### What to do
Pictures aside, copy exactly each line from the one that holds "Where should I" through the last line of the records below.

*** Begin section ***

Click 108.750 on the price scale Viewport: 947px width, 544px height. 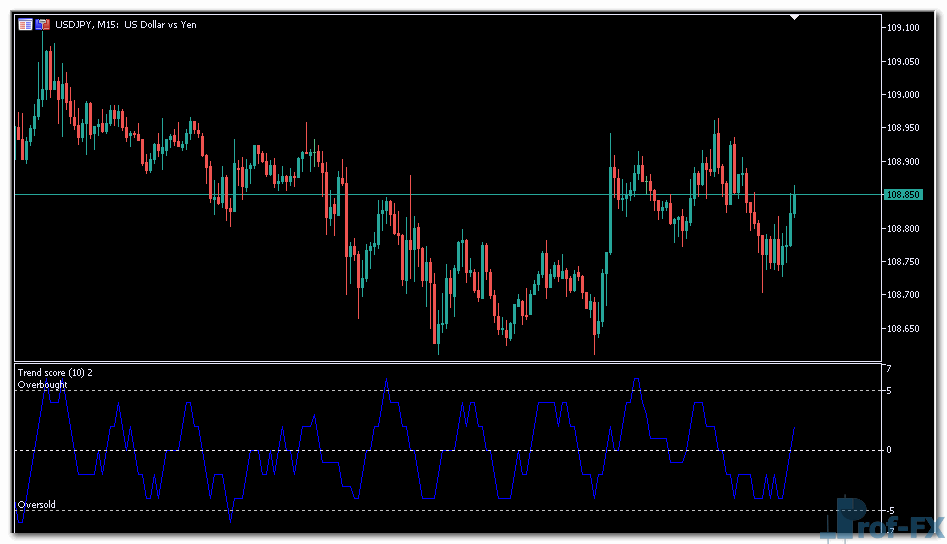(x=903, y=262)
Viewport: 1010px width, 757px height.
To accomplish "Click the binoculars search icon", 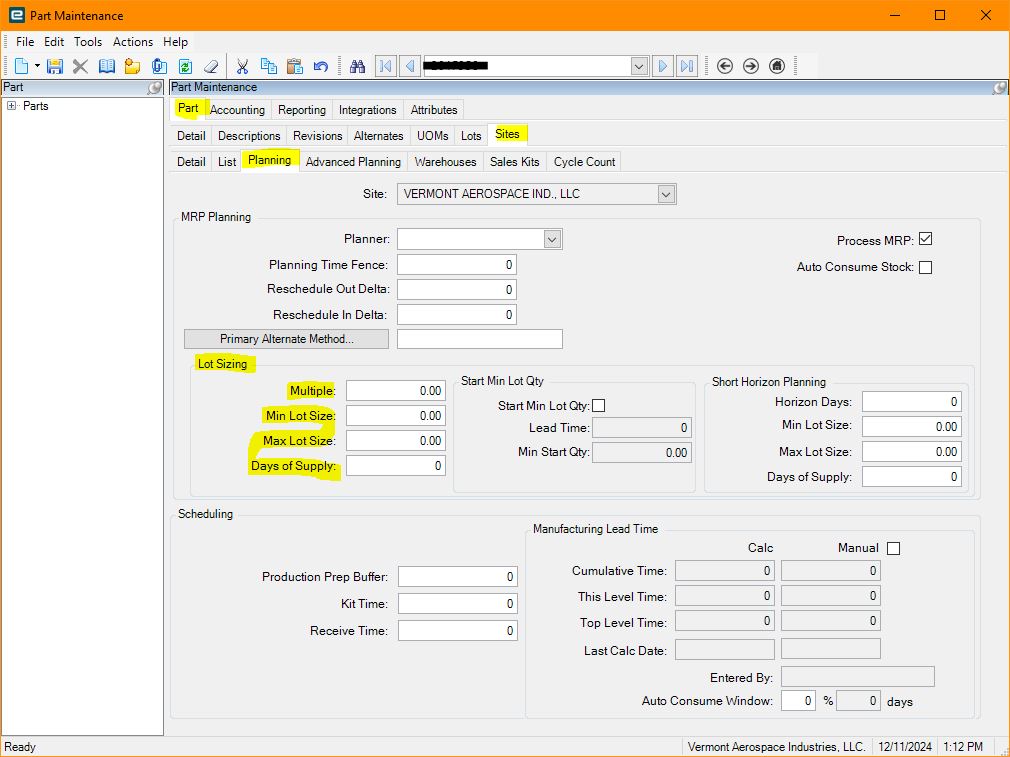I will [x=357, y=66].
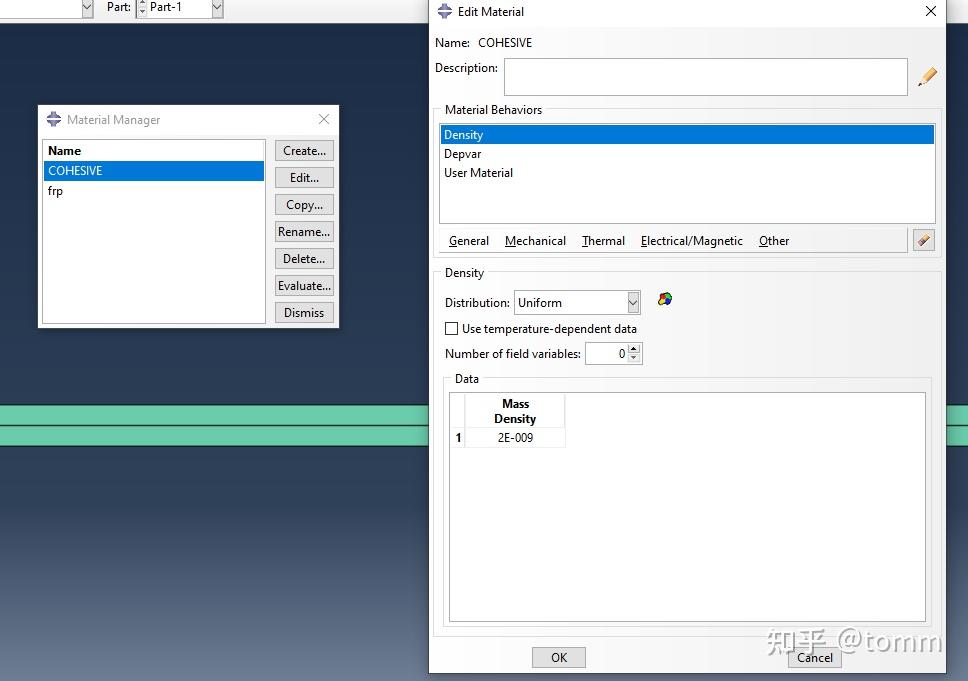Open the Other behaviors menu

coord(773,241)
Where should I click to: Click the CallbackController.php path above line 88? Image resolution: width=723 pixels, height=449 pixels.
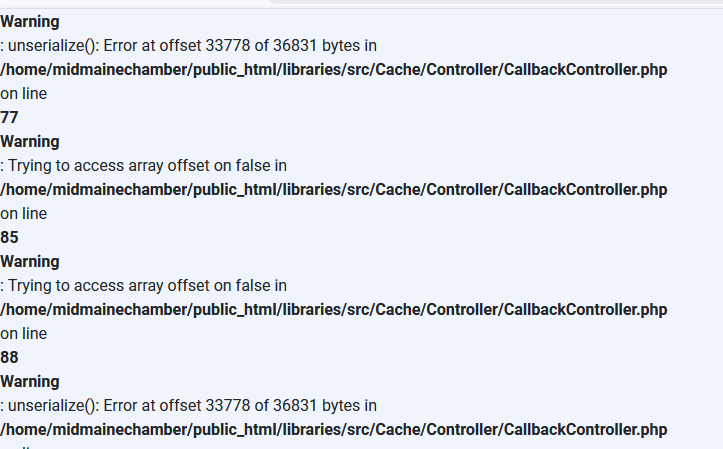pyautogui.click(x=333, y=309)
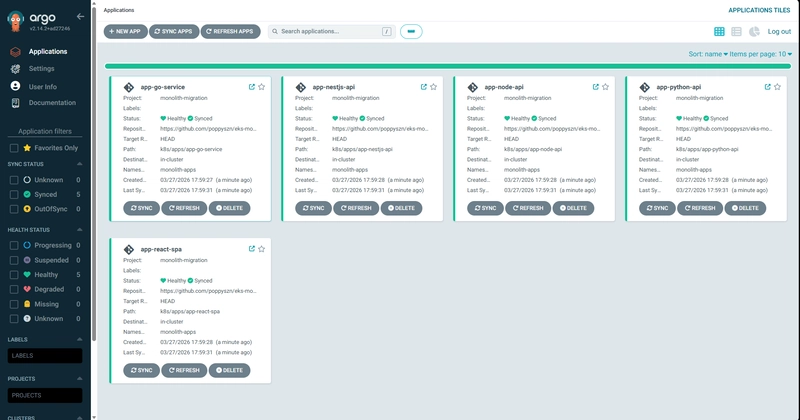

*** End section ***

### Response below
Where should I click to: Click the CallbackController.php path above line 88? Image resolution: width=723 pixels, height=449 pixels.
pyautogui.click(x=333, y=309)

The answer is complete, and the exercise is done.